Kenneth I Glassberg - One of the best experts on this subject based on the ideXlab platform.

  • adolescent varicocelectomy does Artery sparing influence recurrence rate and or catch up growth
    Journal of Andrology, 2014
    Co-Authors: Angela M Fast, Shannon N Nees, Christopher M Deibert, Jason P Van Batavia, Kenneth I Glassberg
    Abstract:

    Summary The prevalence of varicocoeles is 15% in the general adolescent and adult male population and in 35–40% of men evaluated for infertility. While varicocelectomy can be performed using various methods and techniques, the laparoscopic approach allows for clear visualization of the Testicular Artery and lymphatics. Amongst urologists, particularly paediatric urologists, and andrologists there is much debate regarding the significance of Testicular Artery sparing when performing a varicocelectomy, with some believing that ligating the Testicular Artery impairs catch-up growth and future fertility.

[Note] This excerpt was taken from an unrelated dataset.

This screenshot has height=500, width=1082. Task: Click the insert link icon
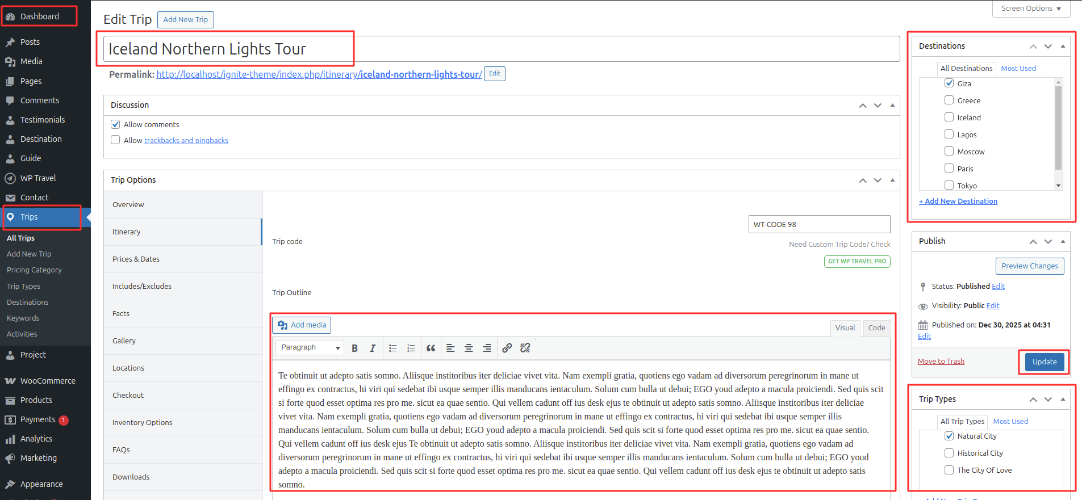point(507,348)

On the other hand, several studies have reported higher failure rates with Artery preservation. To help resolve the debate regarding the significance of Artery sparing, we sought to compare varicocoele recurrence rate and catch-up growth in patients who underwent Artery sparing laparoscopic varicocelectomy compared with those who had the Artery sacrificed. We identified 524 laparoscopic varicocelectomies in 425 patients from our adolescent varicocoele database. Only patients who had ultrasound determined Testicular volume measurements pre-operatively and at least 6 months post-operatively were included. Post-operative persistence/recurrence of varicocoele, Testicular atrophy and repeat varicocelectomy were noted. Catch-up growth was compared between procedures in those with significant pre-operative asymmetry. Four hundred and forty primary laparoscopic varicocelectomies were performed in 355 patients (mean age: 15.5 years, range 9.3–20.6; mean follow-up: 32.9 months, range 6.0–128.9) who had both pre- and post-varicocelectomy scrotal Duplex Doppler ultrasound performed. The Testicular Artery was preserved in 54 varicocoeles (41 patients) and ligated in 384 varicocoeles (312 patients). We observed an increased rate of persistent/recurrent varicocoele in the Artery-sparing vs. Artery ligating patients (12.2% vs. 5.4%, p = 0.09). In addition, there was no difference in catch-up growth and no instance of Testicular atrophy. As Artery sparing varicocelectomy offered no advantage in regards to catch-up growth and was associated with a higher incidence of recurrent varicocoele, preservation of the Artery does not appear to be routinely necessary in adolescent varicocelectomy.